What is asked —
• 1. Answer each question from the passage on Philo and John's Gospel, one line per answer.
(a) According to Runia, on whom does the κόσμος νοητός depend for its existence?
(b) Which verses does the exegetical study cover?
(c) From whose correspondence could the same point be made?
• 2. Write the next paragraph of the passage on Philo and John's Gospel, picking up right after its final sentence.

Quoted text —
--- Begin ---

On Philo’s doctrine, then, there is no realm of independently existing abstract objects. According to Runia, while not part of the created realm, “the κόσμος νοητός, though eternal and unchanging, must be considered dependent for its existence on God.” [10]

Interested as John is in the incarnation of the Logos, he does not linger over the pre-creatorial function of the Logos, but given the provenance of the Logos doctrine, he may well have been aware of the role of the Logos in grounding the intelligible realm as well as his role in creating the realm of temporal concrete objects.

However this may be, our exegetical study of Jn 1.1-3 leads to the conclusion that the author of the prologue of John’s Gospel conceives of God as the creator of everything apart from Himself. There are no uncreated, independently existing, eternal objects, for God exists uniquely a se.

I could make exactly the same point from Paul’s correspondence, but time compels me to skip ahead.

--- End ---

Data section —
--- Begin ---

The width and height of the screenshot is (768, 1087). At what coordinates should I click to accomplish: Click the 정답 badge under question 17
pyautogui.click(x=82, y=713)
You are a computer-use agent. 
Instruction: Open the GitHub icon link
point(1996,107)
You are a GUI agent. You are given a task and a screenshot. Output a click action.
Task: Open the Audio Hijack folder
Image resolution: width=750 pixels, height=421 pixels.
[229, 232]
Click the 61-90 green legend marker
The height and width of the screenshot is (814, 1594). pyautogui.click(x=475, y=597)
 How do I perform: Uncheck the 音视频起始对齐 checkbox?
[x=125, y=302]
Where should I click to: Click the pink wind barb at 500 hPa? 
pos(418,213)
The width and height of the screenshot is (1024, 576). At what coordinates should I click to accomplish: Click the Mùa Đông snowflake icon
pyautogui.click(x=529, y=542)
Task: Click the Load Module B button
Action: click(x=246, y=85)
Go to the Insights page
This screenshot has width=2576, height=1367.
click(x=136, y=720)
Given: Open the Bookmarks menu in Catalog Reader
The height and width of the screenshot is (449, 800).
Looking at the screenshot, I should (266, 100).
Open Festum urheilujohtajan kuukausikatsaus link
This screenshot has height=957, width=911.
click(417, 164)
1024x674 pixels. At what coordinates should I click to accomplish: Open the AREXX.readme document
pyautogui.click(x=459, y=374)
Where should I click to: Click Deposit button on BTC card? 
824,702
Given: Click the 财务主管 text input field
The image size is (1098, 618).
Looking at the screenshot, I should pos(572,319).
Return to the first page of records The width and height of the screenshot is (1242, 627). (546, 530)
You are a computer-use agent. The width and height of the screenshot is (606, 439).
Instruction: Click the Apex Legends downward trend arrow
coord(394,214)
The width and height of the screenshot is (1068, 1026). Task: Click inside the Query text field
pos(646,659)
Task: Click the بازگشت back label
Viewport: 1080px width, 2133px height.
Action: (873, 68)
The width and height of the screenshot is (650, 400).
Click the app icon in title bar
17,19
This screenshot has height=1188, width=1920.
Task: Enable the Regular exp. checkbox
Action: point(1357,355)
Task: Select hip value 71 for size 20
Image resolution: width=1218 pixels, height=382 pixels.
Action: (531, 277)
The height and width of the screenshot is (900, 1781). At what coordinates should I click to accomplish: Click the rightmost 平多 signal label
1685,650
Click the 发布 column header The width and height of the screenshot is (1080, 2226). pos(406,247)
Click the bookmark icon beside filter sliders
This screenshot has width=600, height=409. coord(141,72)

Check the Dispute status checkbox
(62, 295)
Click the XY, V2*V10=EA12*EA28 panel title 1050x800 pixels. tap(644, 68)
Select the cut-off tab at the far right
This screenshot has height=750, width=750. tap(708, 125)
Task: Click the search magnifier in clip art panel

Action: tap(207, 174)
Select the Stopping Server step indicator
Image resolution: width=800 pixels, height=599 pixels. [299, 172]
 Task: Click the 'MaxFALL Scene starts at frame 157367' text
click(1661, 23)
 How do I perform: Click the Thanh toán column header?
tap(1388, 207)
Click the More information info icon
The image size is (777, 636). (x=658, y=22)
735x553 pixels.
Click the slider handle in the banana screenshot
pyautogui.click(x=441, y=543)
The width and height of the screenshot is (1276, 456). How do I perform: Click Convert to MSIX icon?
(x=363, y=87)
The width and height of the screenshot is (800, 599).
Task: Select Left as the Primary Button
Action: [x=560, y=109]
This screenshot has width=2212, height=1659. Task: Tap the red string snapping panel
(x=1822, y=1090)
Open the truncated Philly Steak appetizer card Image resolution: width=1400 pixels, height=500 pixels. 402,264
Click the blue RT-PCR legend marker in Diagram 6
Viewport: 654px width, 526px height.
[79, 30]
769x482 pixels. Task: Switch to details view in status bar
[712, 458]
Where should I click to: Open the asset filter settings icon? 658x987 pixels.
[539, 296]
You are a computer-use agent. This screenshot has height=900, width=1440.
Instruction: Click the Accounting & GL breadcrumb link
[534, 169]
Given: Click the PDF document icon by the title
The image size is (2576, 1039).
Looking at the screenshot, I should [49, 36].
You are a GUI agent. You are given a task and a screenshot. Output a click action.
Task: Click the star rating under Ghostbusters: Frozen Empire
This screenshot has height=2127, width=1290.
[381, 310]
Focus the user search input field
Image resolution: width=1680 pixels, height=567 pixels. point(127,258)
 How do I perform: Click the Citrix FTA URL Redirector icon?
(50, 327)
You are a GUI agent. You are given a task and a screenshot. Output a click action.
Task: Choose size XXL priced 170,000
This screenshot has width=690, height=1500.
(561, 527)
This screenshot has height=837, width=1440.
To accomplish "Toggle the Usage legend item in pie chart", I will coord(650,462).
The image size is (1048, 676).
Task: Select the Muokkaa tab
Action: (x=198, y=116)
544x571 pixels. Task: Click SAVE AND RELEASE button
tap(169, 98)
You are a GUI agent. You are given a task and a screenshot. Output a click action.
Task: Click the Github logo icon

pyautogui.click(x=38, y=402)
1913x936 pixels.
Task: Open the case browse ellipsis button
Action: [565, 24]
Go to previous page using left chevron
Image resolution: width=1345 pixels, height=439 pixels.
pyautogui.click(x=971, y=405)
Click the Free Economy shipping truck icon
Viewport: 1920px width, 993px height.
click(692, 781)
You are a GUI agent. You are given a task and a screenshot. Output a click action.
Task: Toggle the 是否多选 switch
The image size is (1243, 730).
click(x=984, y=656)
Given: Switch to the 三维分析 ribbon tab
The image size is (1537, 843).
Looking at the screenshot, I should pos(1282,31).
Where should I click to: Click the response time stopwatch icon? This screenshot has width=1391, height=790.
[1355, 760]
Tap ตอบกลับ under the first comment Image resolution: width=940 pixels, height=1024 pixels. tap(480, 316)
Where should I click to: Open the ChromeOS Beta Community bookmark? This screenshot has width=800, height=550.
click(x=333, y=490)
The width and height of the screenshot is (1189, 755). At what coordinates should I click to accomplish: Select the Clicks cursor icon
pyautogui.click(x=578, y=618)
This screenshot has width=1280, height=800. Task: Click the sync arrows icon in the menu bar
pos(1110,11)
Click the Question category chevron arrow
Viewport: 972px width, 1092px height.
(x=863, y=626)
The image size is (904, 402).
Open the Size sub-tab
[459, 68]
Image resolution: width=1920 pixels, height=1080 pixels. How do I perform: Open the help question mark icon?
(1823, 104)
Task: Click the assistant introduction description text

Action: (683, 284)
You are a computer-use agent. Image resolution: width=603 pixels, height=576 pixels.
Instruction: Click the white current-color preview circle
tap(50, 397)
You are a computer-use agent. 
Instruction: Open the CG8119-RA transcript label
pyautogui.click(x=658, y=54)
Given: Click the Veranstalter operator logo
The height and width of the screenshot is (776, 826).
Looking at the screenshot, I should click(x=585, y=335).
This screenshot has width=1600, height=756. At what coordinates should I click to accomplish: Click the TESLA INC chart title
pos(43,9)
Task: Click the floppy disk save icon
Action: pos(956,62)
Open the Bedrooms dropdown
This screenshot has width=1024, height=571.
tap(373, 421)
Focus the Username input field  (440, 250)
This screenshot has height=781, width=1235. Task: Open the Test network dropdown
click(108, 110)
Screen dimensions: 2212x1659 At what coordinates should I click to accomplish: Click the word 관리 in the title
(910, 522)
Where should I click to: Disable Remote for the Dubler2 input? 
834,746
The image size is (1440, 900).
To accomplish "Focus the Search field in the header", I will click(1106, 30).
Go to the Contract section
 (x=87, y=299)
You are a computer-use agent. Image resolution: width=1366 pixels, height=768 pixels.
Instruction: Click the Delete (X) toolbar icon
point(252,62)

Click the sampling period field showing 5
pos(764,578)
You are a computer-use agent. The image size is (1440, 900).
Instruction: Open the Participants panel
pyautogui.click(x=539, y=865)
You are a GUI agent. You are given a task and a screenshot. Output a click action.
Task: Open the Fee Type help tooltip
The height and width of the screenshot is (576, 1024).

--- End ---

Task answers —
• 1.
(a) God
(b) Jn 1.1-3
(c) Paul's

• 2.
The conviction that God is the Creator of everything that exists aside from God Himself eventually attained credal status at the Council of Nicaea. In language redolent of the prologue to the fourth Gospel and of Paul, the Council affirmed:

I believe in one God, the Father, Almighty, Maker of heaven and earth and of all things visible and invisible;

And in one Lord, Jesus Christ, the only Son of God, begotten of the Father before all ages, light from light, true God from true God, begotten not made, consubstantial with the Father, through whom all things came into being.

The phrase “Maker of heaven and earth and of all things visible and invisible” is Pauline, and the expression “through whom all things came into being” Johannine. The Council thus confesses that God alone is uncreated and that all else was created by Him.

The Challenge of Platonism

The biblical theist cannot therefore be a Platonist, for Platonism denies that God is the sole ultimate reality. So how shall the classical theist best meet the challenge of Platonism? Figure 1 lays out some of the alternatives.

Diagram depicting options concerning the existence of mathematical objects.

Fig. 1: Some options concerning the existence of mathematical objects.

I have taken mathematical objects as representative of what are typically taken to be abstract objects. One cannot take Fig. 1 to be about abstract objects as such because, as you can see, one branch of realism treats these objects as concrete, not abstract. Note that what I have called anti-realism often goes under the name of nominalism; but I have avoided that label as less clear and potentially misleading.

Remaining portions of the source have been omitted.